Class::InsideOut 1.01 just hit CPAN.

After seeing Damian's "Sufficiently Advanced Technologies" presentation, I decided to add some automation for common cases. register() now blesses for you and even provides an anonymous scalar reference if you don't give it one. A basic constructor is as simple as this:

sub new { register shift }

Going one step further, an optional and very simple constructor is provided on request that automatically initializes properties from the arguments to new(). A minimal Class::InsideOut based class is now as easy as this:

package My::Class; use Class::InsideOut qw/ new id public private /; public name => my %name; private age => my %age; 1;

-xdg

Code written by xdg and posted on PerlMonks is public domain.
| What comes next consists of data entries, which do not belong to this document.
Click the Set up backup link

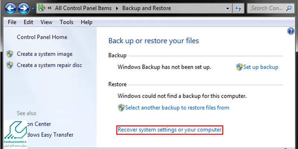[261, 67]
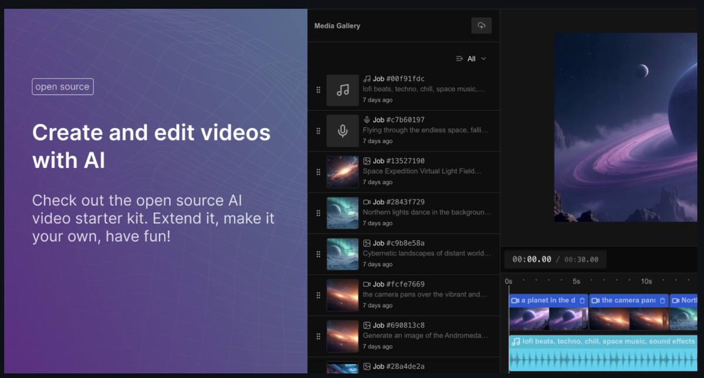This screenshot has width=704, height=378.
Task: Click the music note icon on the lofi beats track
Action: pyautogui.click(x=516, y=340)
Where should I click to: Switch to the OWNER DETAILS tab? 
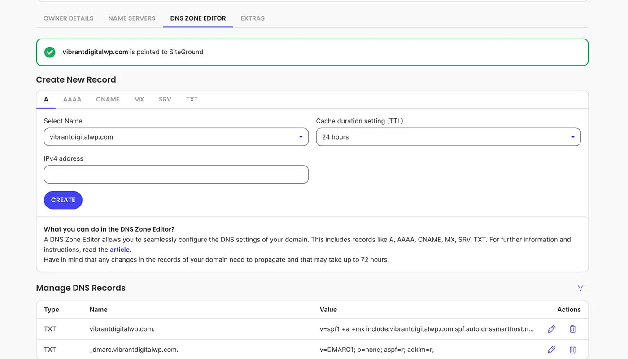click(68, 18)
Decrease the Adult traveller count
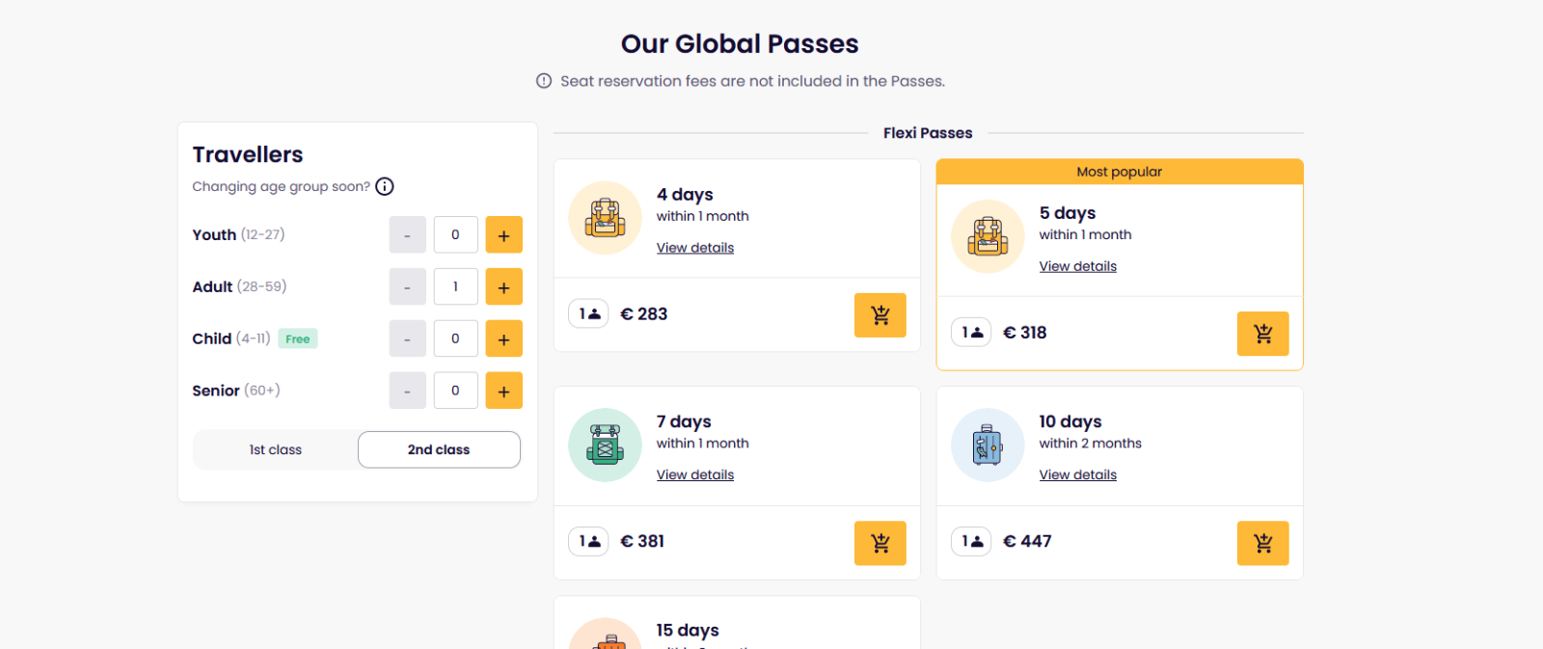1543x649 pixels. pyautogui.click(x=407, y=287)
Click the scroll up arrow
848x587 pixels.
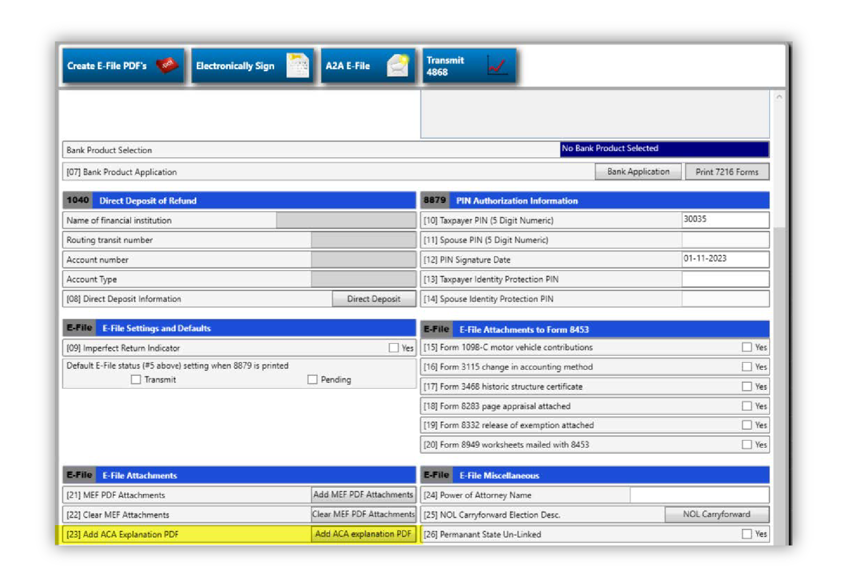pyautogui.click(x=779, y=97)
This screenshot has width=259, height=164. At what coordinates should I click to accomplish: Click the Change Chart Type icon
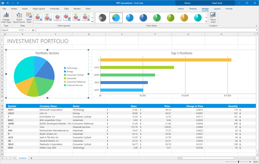tap(6, 15)
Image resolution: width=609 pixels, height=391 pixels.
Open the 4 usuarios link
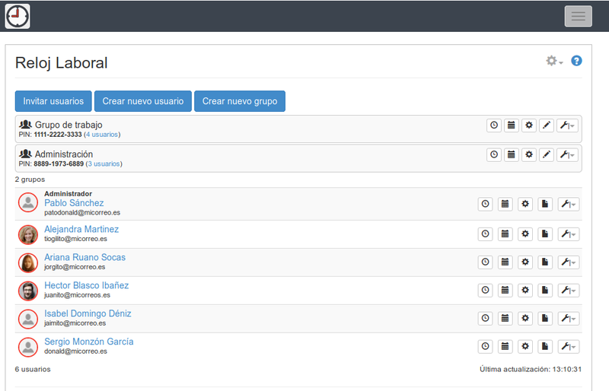pyautogui.click(x=102, y=135)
It is provided as is with no warranties, express or implied, of any kind. Posted code may not have been tested. Use of posted code is at your own risk.

Replies are listed 'Best First'.
Re: Class::InsideOut 1.01 now with added sugar
by clscott (Friar) on Jul 27, 2006 at 21:42 UTC
    Going even another step further why couldn't a minimal Class::InsideOut based class is now as easy as this:
    package My::Class; use Class::InsideOut qw/ new id public private /; public name; private age; 1;
    The age => my %age still seems redundant but kudos on removing a considerable amount of boilerplate!
    --
    Clayton

      Without the lexical hash, it's not an inside-out object. What I left off was actually using the property hashes:

      sub as_string { my $self = shift; return $name{ id $self } . " is " . $age{ id $self } . " year(s) o +ld."; }

      I suppose there's some XS magic that could take a name and create a lexical in the right place, but I'm not an XS expert (yet) and I'm not sure I'd want to add that kind of dependency.
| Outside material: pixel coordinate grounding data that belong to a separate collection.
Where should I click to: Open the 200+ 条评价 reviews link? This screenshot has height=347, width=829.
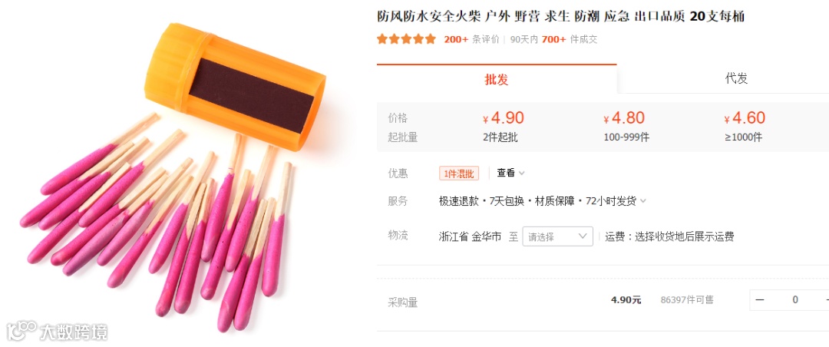pos(471,39)
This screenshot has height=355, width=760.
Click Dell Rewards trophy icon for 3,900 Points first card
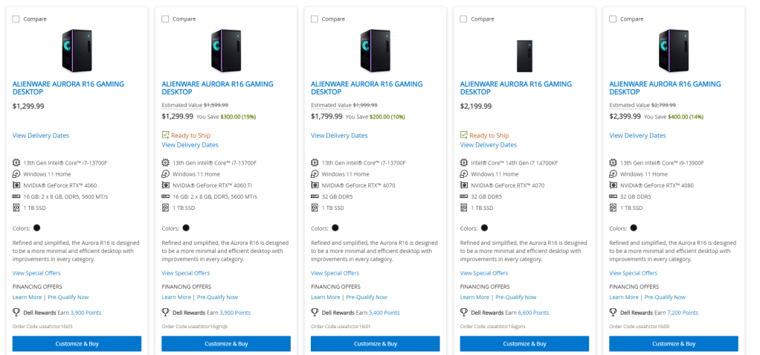tap(16, 313)
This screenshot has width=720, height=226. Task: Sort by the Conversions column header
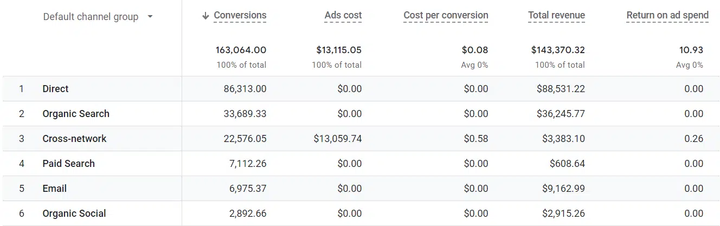click(x=240, y=15)
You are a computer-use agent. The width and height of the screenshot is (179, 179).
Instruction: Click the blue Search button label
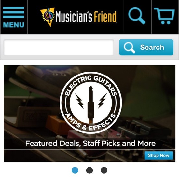tap(152, 47)
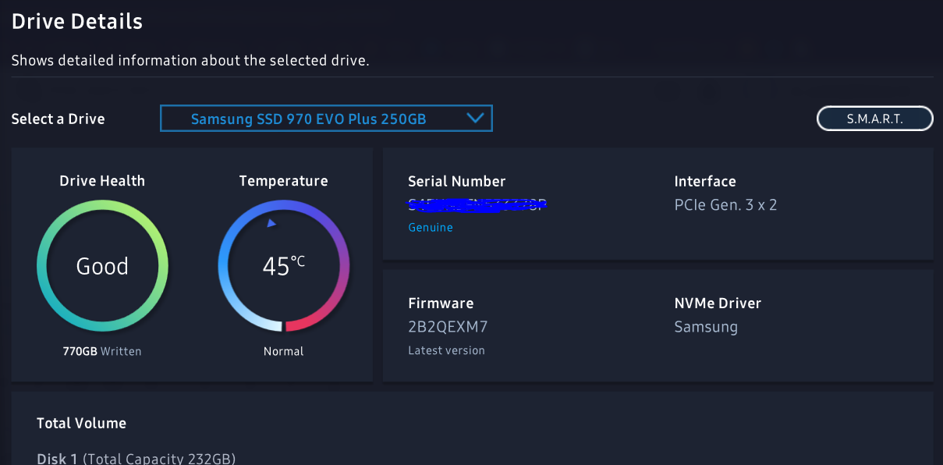Viewport: 943px width, 465px height.
Task: Open the S.M.A.R.T. details button
Action: pos(874,119)
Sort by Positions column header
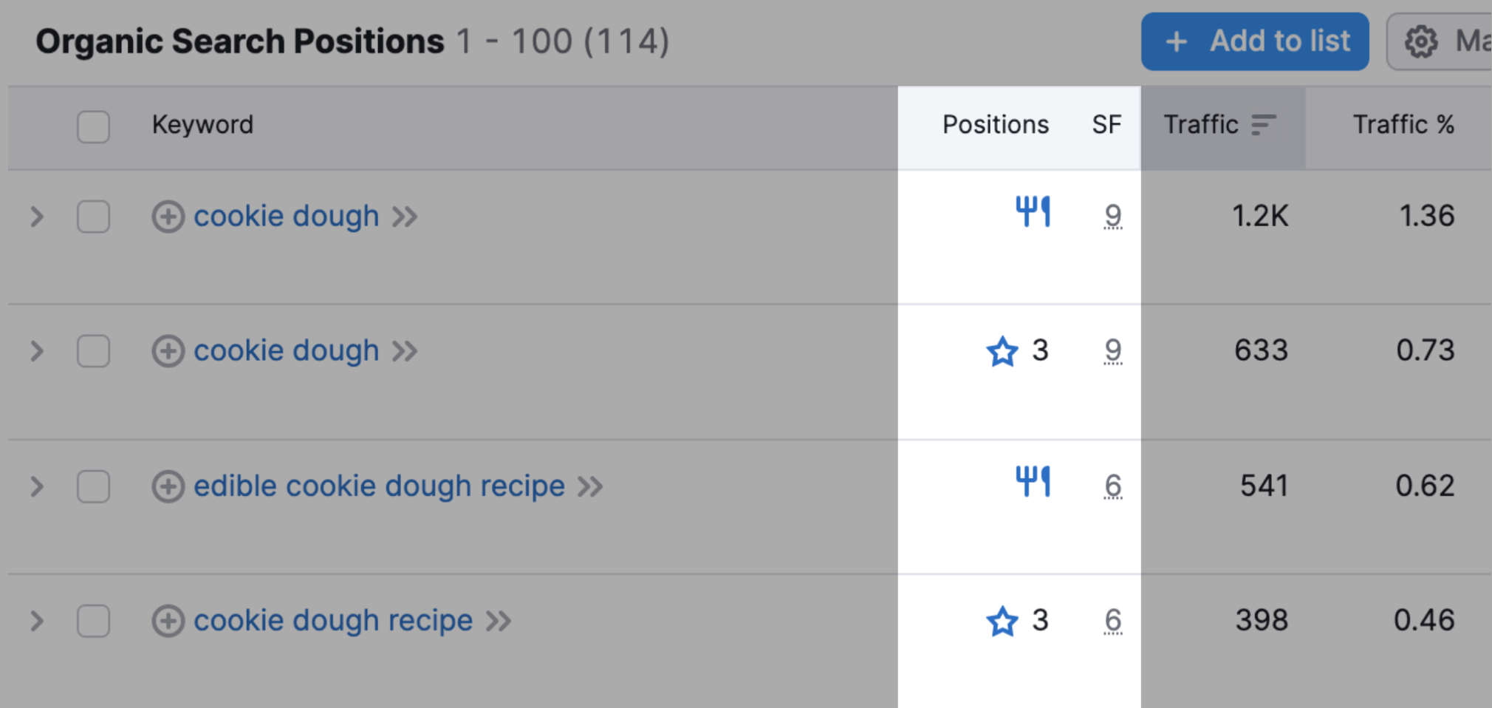 click(x=996, y=125)
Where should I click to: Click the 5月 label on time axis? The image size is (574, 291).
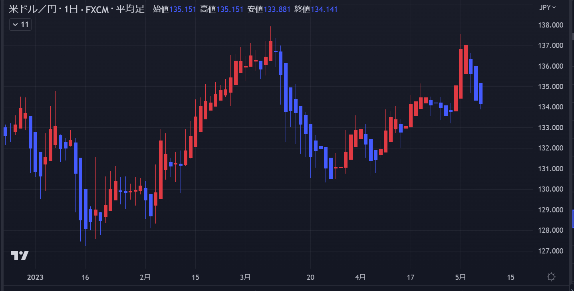461,277
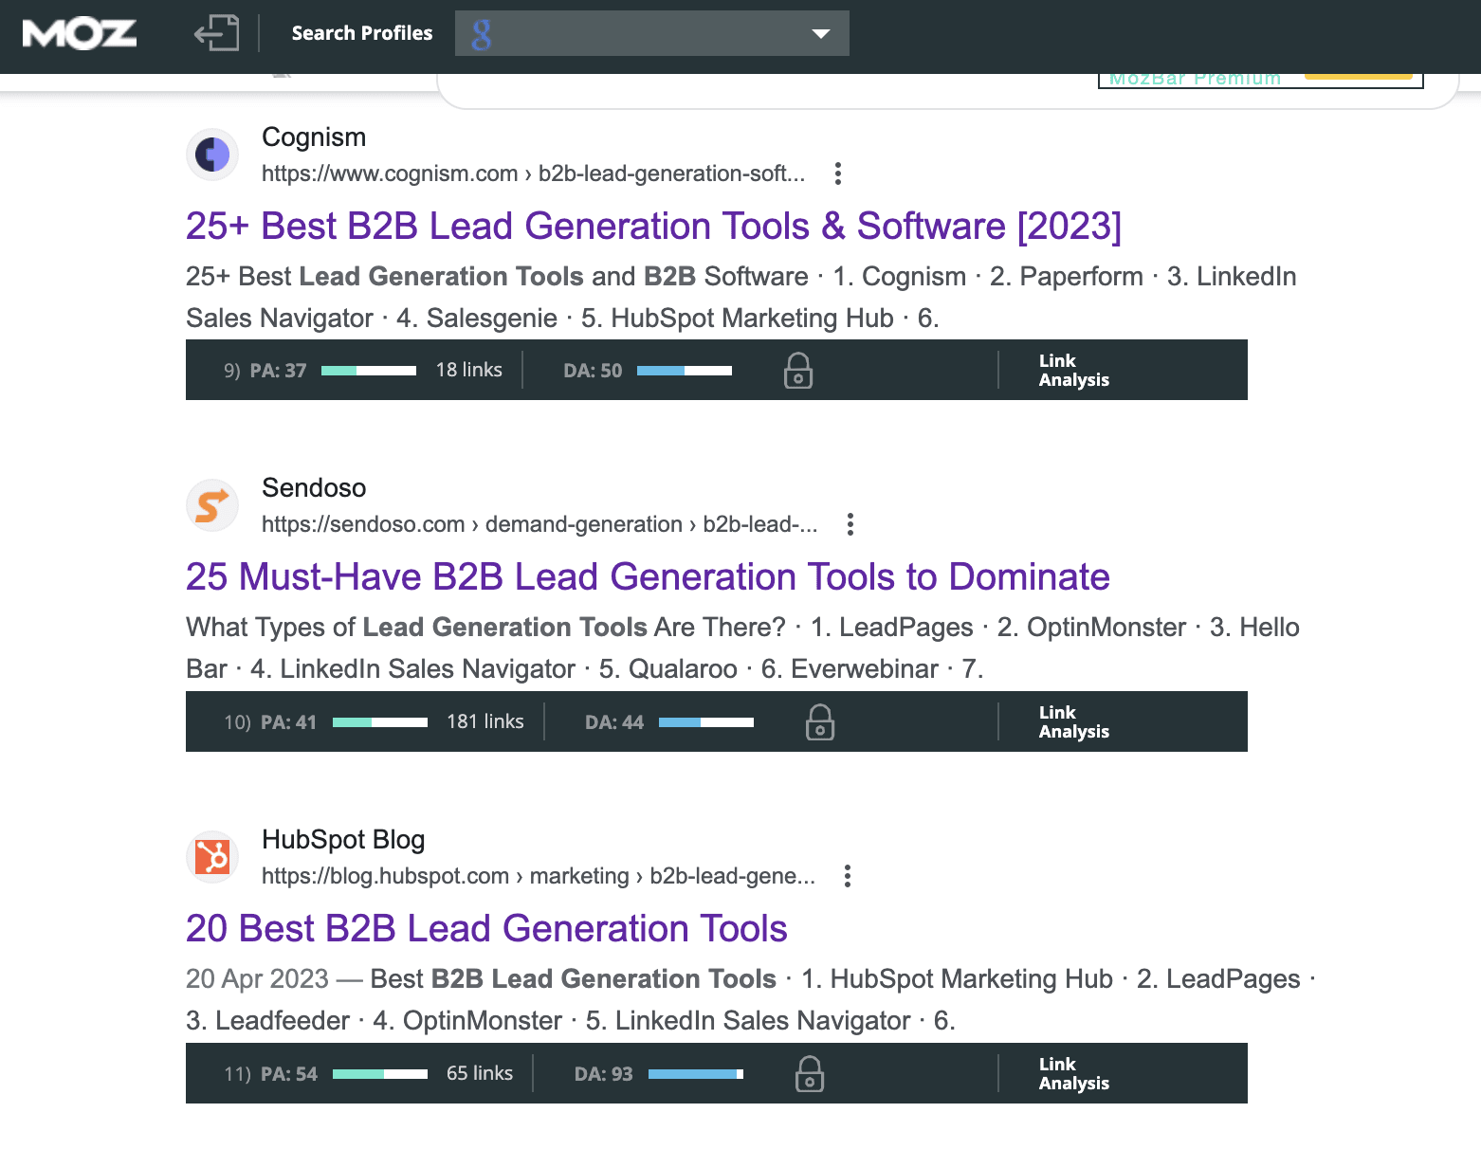
Task: Open Link Analysis for the Cognism result
Action: coord(1073,370)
      (Also, in your example those are barewords, so they really should be quoted.)

      -xdg

      Code written by xdg and posted on PerlMonks is public domain. It is provided as is with no warranties, express or implied, of any kind. Posted code may not have been tested. Use of posted code is at your own risk.

        I think you can reduce public name => my %name; to public \my %name; with the aid of PadWalker’s var_name function. Not sure if you want to depend on that module, though… although OTOH it’s probably better than writing the XS for the purpose yourself.

        Makeshifts last the longest.